– A la una -contesté meditabundo y mirando a Zargarián-, estuvimos tú y yo en el "Sofía".
– ¿Estás loco?
– No, no estoy loco, ni delirando. Estuve contigo; aún llevabas una barba larga y tenías veinte años más. En una palabra, nos vimos en Moscú hacia el final de siglo, en el "Sofía". A propósito, aquel "Sofía" era muy diferente de éste, hasta Maiakovski parecía distinto. -Suspiré y agregué-: Y tú me lanzaste a cien años hacia el futuro. En ese momento, ustedes me perdieron… en el segundo disparo.
Ellos me miraban dudando de mis palabras. Y yo, sin fuerzas para levantarme del asiento, continué:
– ¿No lo creen? Naturalmente, es muy difícil creerlo, es demasiado fantástico. A propósito, ellos tienen en el laboratorio una pantalla parabólica con el panel movible; y en el techo una piscina… -Tragué saliva y callé.
– Necesitas un trago de coñac -dijo Zargarián.
Tomó medio vaso de coñac, batió en él dos yemas de huevo y, casi derramándolo por el nerviosismo, me lo dio.
La bebida me ayudó a continuar. Y continué. Y, mientras relataba mis aventuras, me miraban estupefactos, fascinados como si veneraran a un Dios. Luego, llegaron las preguntas y tuve que rememorar de nuevo el monoriel, el paralelepípedo del "Sofía", el sillón sin casco, la habitación vitalizadora, la invisible enfermera Vera-séptima, el "Himec" y su glosario, y la fantástica aventura de Yulia, donde se reflejaba el empuje de aquel siglo: Y cuando empecé a hablar sobre mi encuentro con Erik, una chispa encendió mi mente.
– ¡Denme un papel! -grité ronco-. ¡Rápido! ¡Y un lápiz!
Zargarián me entregó una estilográfica y una libreta. Cerré los ojos. Veía las fórmulas completamente claras, como si estuviesen ante mis ojos: las líneas de cifras y letras que creaban las fórmulas de los cartones del "Himec". Podía reproducirlas una tras otra sin omitir nada y sin confundirme, haciendo surgir con claridad en este mundo lo grabado en otro. Escribía a ciegas, escuchando la voz de Zargarián: "Mira, mira… escribe automáticamente, con los ojos cerrados". En verdad, así escribía, sin abrir los ojos y sin detenerme, con rapidez febril y exactitud. Hasta que al fin estampé en el papel la última ecuación matemática.
Cuando abrí los ojos, el rostro de Nikodímov estaba pálido, mirando con éxtasis lo escrito en el papel.
– Esto es todo -dije, dejando caer la estilográfica.

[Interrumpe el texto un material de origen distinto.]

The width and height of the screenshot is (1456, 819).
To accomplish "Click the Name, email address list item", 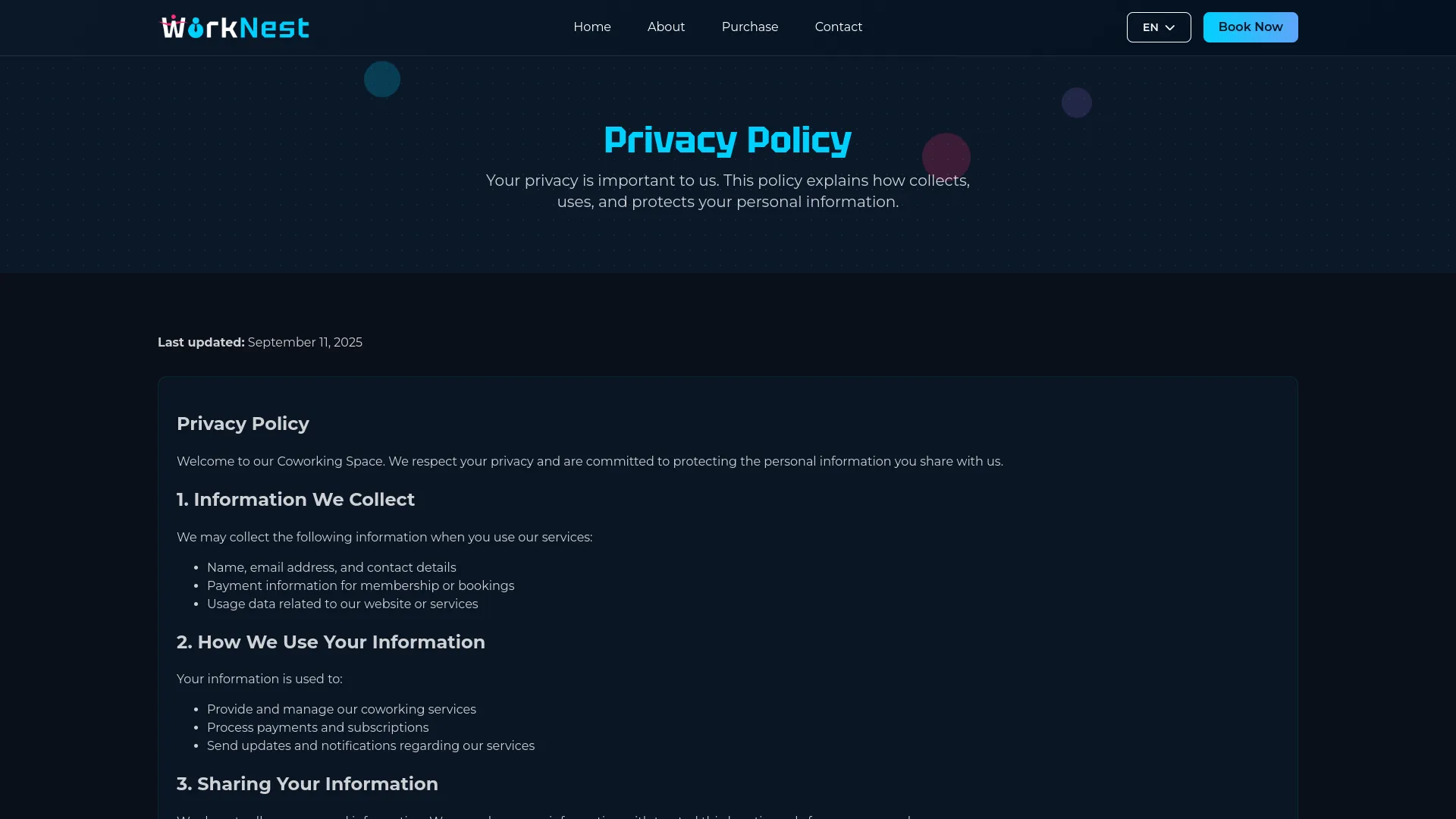I will click(331, 568).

Nikodímov tomó la libreta.
– Esta matemática es complicadísima -afirmó, dándole la libreta a Zargarián-. Sin la ayuda de la computadora no se logrará nada. Hay que calcular como se debe.
Nikodímov y Zargarián pasaron dos meses sin poder desentrañar los secretos encerrados en las fórmulas. Junto con ellos lo intentaron académicos, estudiantes y graduados. Hasta que al fin, Yuri Priválov, el doctor en ciencias matemáticas más joven del mundo, pudo lograrlo. Ahora, gracias a una base matemática sólida, traída del futuro, la teoría de fases Nikodímov-Zargarián estaba corroborada. Las ecuaciones se llamaron desde este momento de Shual-Priválov.
Olga duerme, iluminada débilmente por el reflejo de mi lámpara. En su rostro se insinúa cierta inquietud. Antes, había expresado su temor a la propaganda. "Complicará nuestra vida" -había dicho-. No dejo de admitir que mi vida va adquiriendo el plumaje idiota de los artistas de Hollywood. Los reporteros extranjeros me persiguen por las calles. Mi teléfono suena de día y de noche. Y una redacción norteamericana me ha ofrecido sumas fabulosas por mis impresiones; pero prefiero entregárselas a las páginas de las revistas soviéticas. Kliónov bromea diciéndome que de todas maneras debo terminar "Viaje por tres mundos".
No estoy de acuerdo. No son tres mundos, son más. Y entre ellos está el mundo que no pude ver, ese mundo”. como un cuento de hadas, el mundo de Yulia y Erik.